More comments, and the ANTLR code is too complex

Show/hide message thread

More comments, and the ANTLR code is too complex Mark H Weaver (29 May 2013 07:04 UTC)

Re: More comments, and the ANTLR code is too complex David A. Wheeler (29 May 2013 17:39 UTC)

Re: More comments, and the ANTLR code is too complex David A. Wheeler (31 May 2013 17:03 UTC)

Re: More comments, and the ANTLR code is too complex David A. Wheeler (01 Jun 2013 02:27 UTC)

Re: More comments, and the ANTLR code is too complex David A. Wheeler (10 Jun 2013 00:21 UTC)

Re: More comments, and the ANTLR code is too complex Alan Manuel Gloria (10 Jun 2013 02:01 UTC)

Re: More comments, and the ANTLR code is too complex David A. Wheeler (12 Jun 2013 00:25 UTC)

Re: More comments, and the ANTLR code is too complex Mark H Weaver (12 Jun 2013 20:13 UTC)

More comments, and the ANTLR code is too complex Mark H Weaver 29 May 2013 06:31 UTC

I've made another attempt to understand SRFI-110 clearly enough to
implement it, and once again I've failed to do so before losing
patience.

This is the first time I've attempted to read and understand the ANTLR
grammar, and I'm sorry to say that I'm very unhappy with it.  If it
cannot be made simpler and more easily comprehensible than it is now,
then I'm unlikely to implement SRFI-110 in Guile.  I suspect other
implementors would feel similarly.

In the interest of encouraging implementors, I'd recommend making a
serious effort to rewrite the grammar to be as conceptually simple and
clear as possible.

Here are some specific comments about the ANTLR code:

* "BLOCK_COMMENT : '#|' // This is #| ... #|"
   That should be "#| ... |#"

* EOL_SEQUENCE is never used.  EOL is used instead, even though it is
  not defined.

* APOSW, QUASIQUOTEW, UNQUOTEW, and UNQUOTE_SPLICEW are not defined.

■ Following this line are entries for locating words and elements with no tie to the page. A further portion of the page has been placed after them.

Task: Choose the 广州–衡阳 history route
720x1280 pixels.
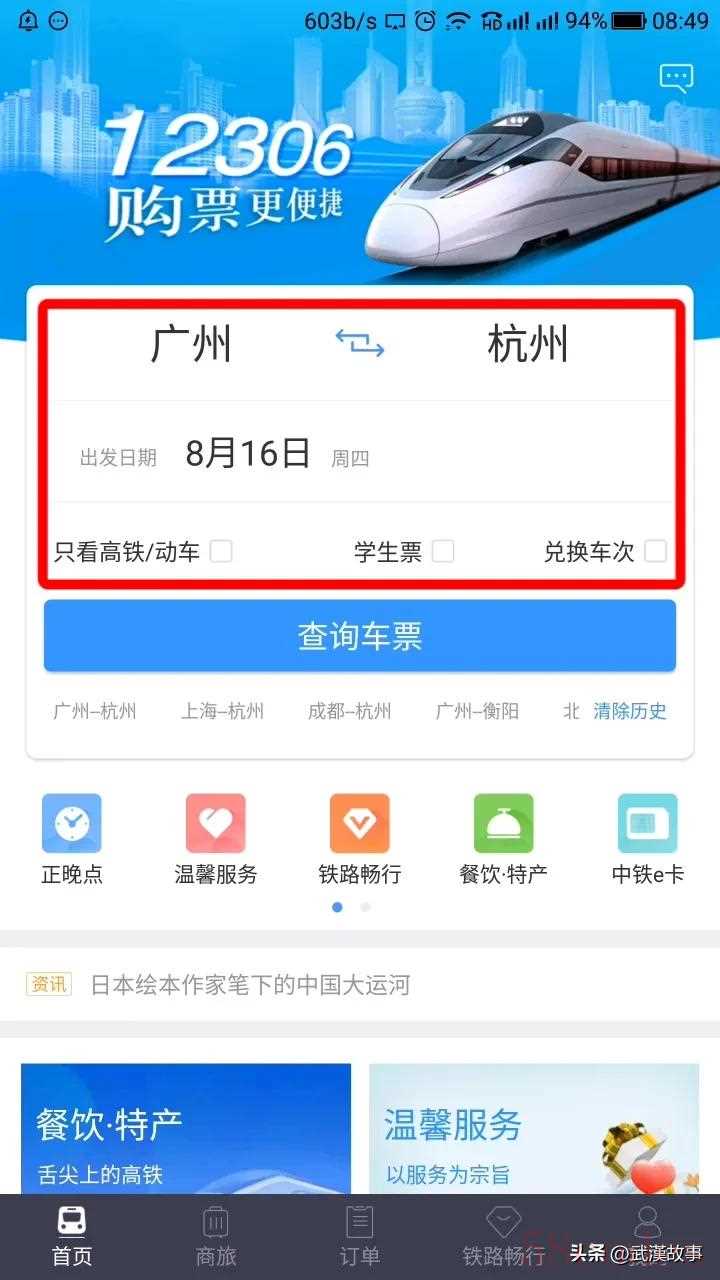Action: 477,712
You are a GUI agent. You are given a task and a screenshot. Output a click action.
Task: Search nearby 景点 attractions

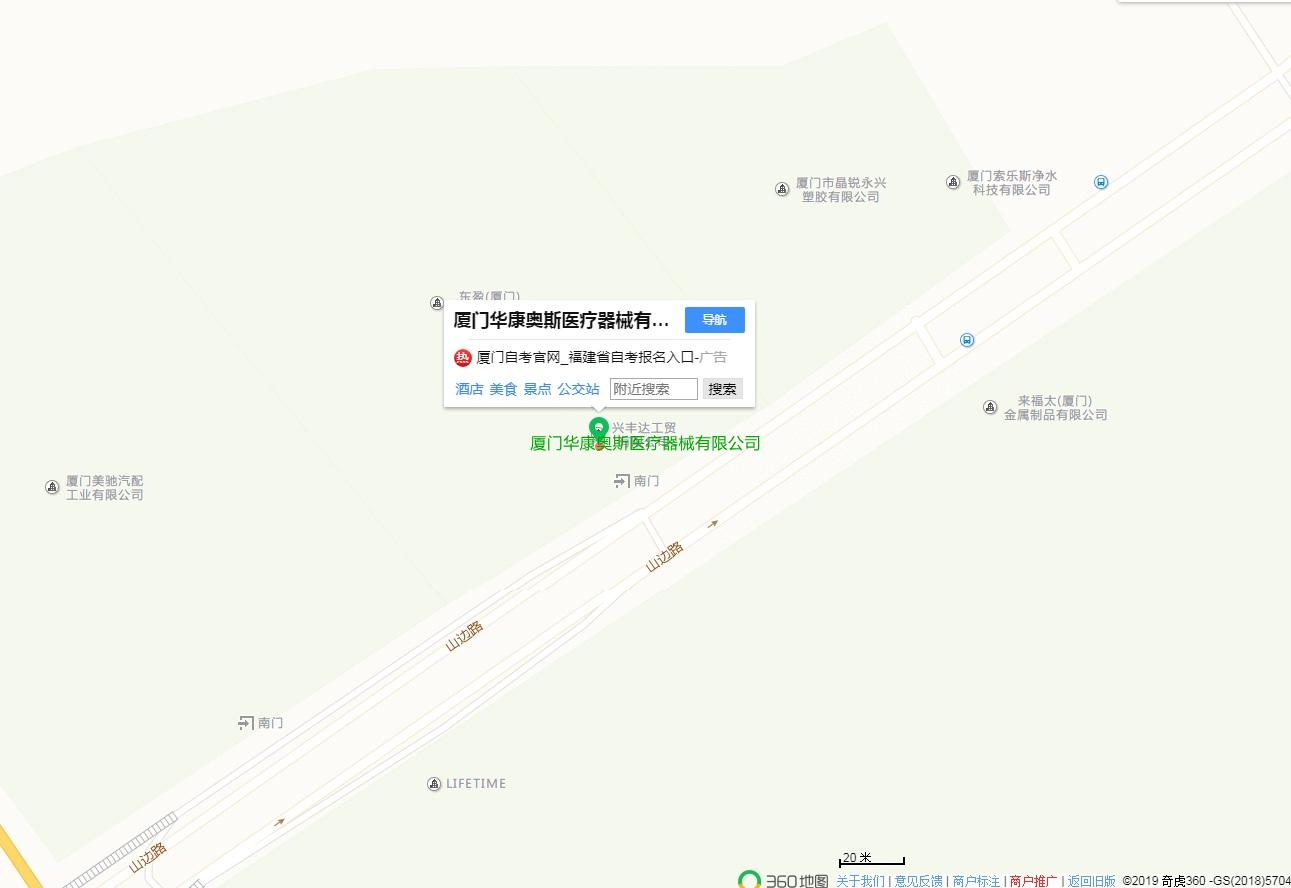[537, 389]
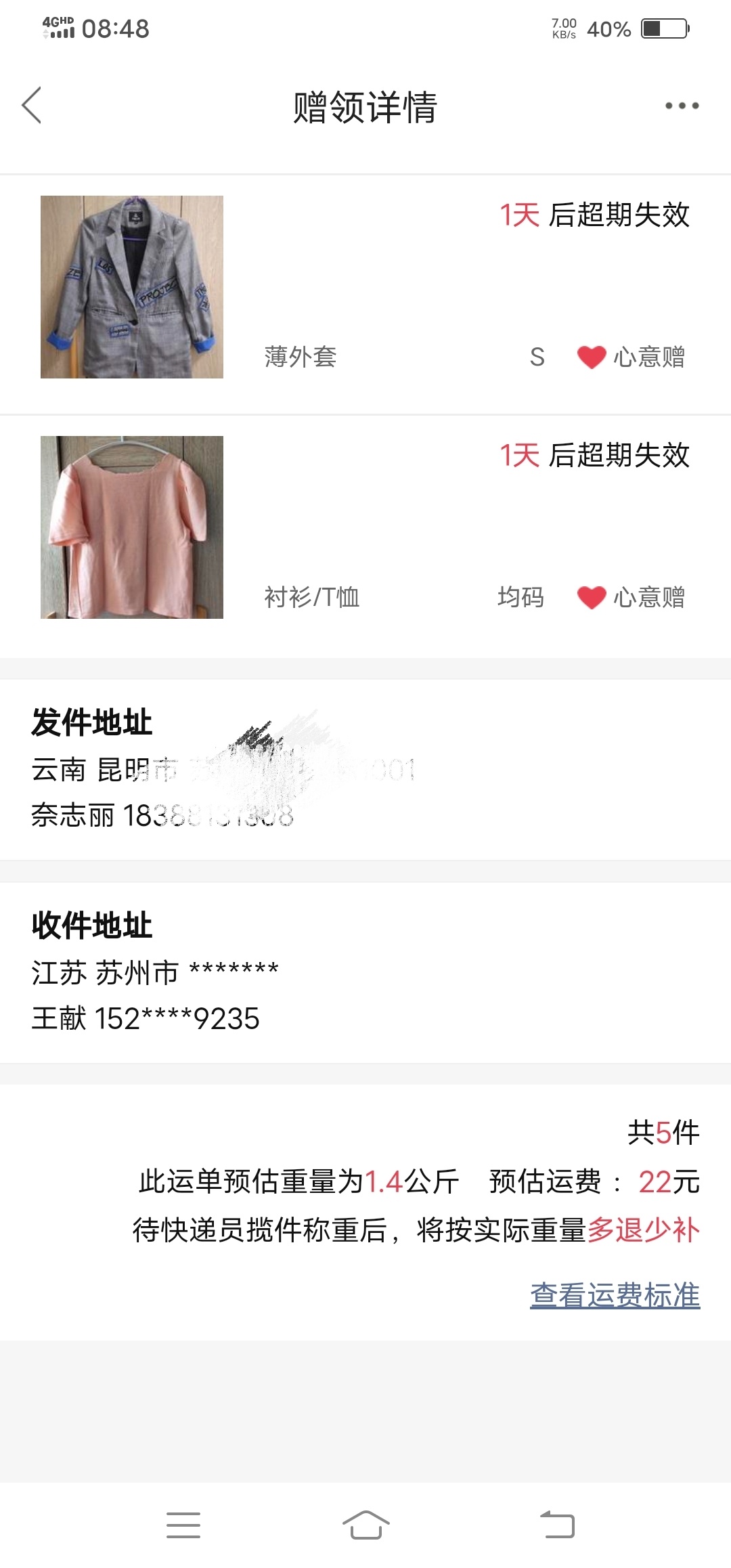This screenshot has height=1568, width=731.
Task: Open the three-dot overflow menu
Action: pyautogui.click(x=682, y=106)
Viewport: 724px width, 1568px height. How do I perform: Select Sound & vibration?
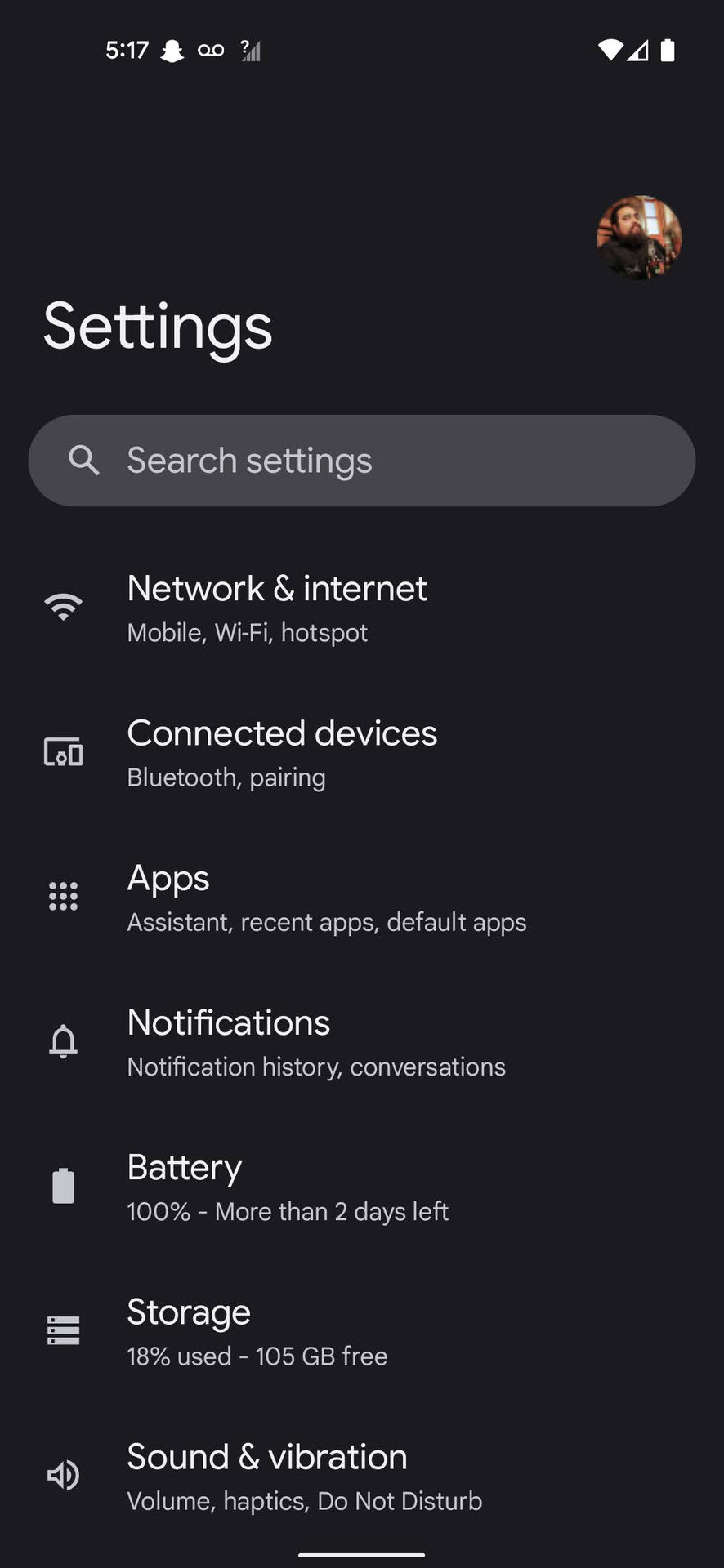coord(304,1476)
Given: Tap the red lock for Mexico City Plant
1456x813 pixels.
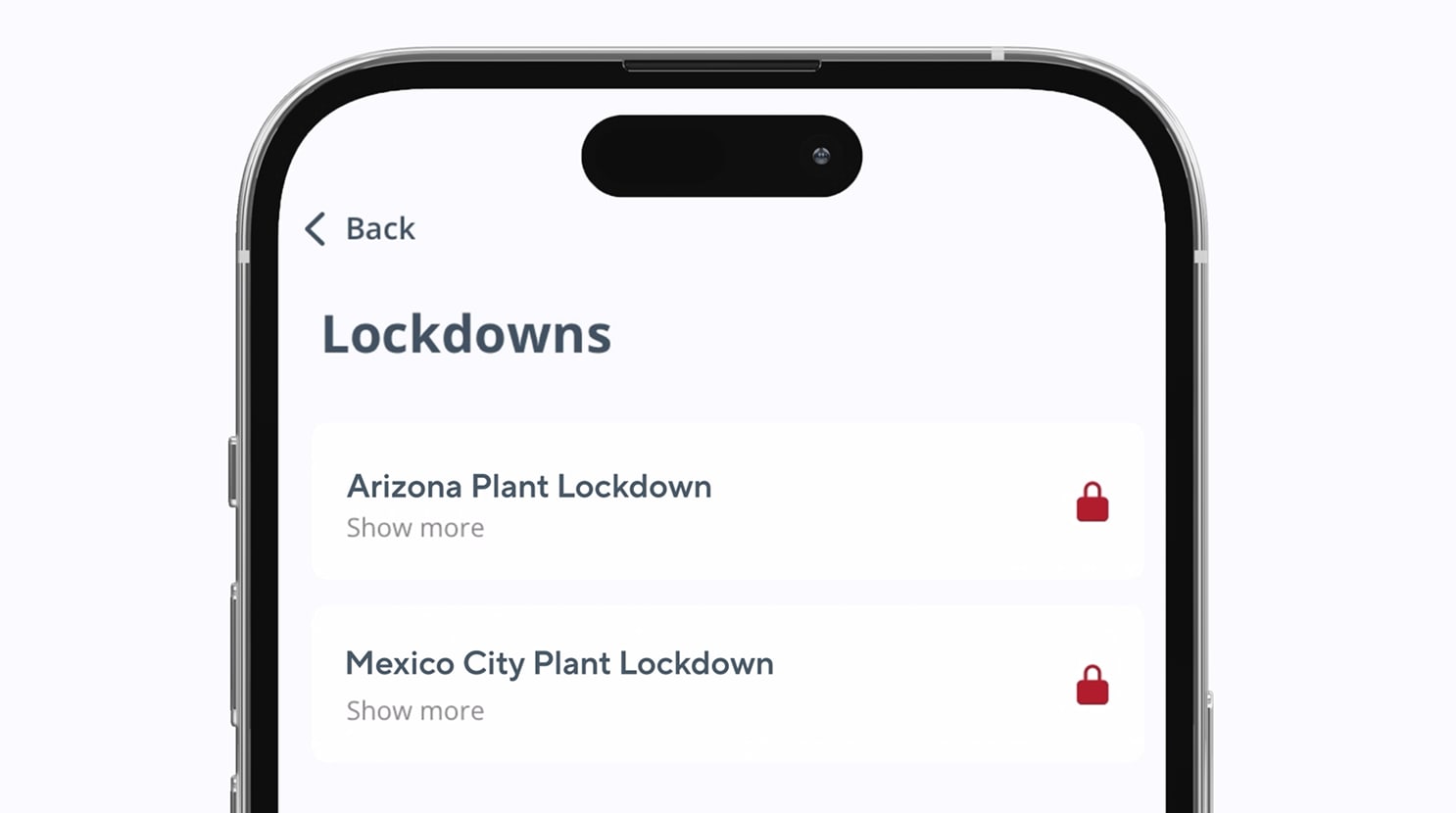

* Inconsistent syntax is used within {} in the ANTLR.  In most places
  standard Scheme syntax is used, but in 'collecting_tail', the syntax
  is more like C.

* Why are the action rules in 'n_expr' simply expressions that refer to
  values such as '$n1', but the action rules of 'collecting_tail' are
  instead assignment statements that refer to values such as '$more.v'?

* Why is there special handling of (FF | VT)+ EOL ?

* What does 'isperiodp' do exactly?  What if the datum really is "." or
  the symbol whose name is a single period? (written #{.}# in Guile).

* The non-terminals 'body' and 'it_expr' use the symbol 'same' even
  though the text implies that no extra symbol is generated by the
  preprocessing step in that case.  Where does 'same' come from?

And here are some comments about the tutorial:

* "Scheme’s datum comments (#;datum) comment out the next neoteric
  expression, not the next sweet expression (and please don’t follow the
  semicolon with whitespace)."

   I often put "#;" on the preceeding line, which you're now asking me
   not to do.  What is the purpose of this request?  Also, "#;" becomes
   much less useful if it cannot comment out an entire sweet expression.
   Perhaps "#;" should have a similar rule as the traditional
   abbreviations: if it is followed by whitespace, then the following
   /sweet expression/ is ignored, otherwise the following /neoteric
   expression/ is ignored.  What do you think?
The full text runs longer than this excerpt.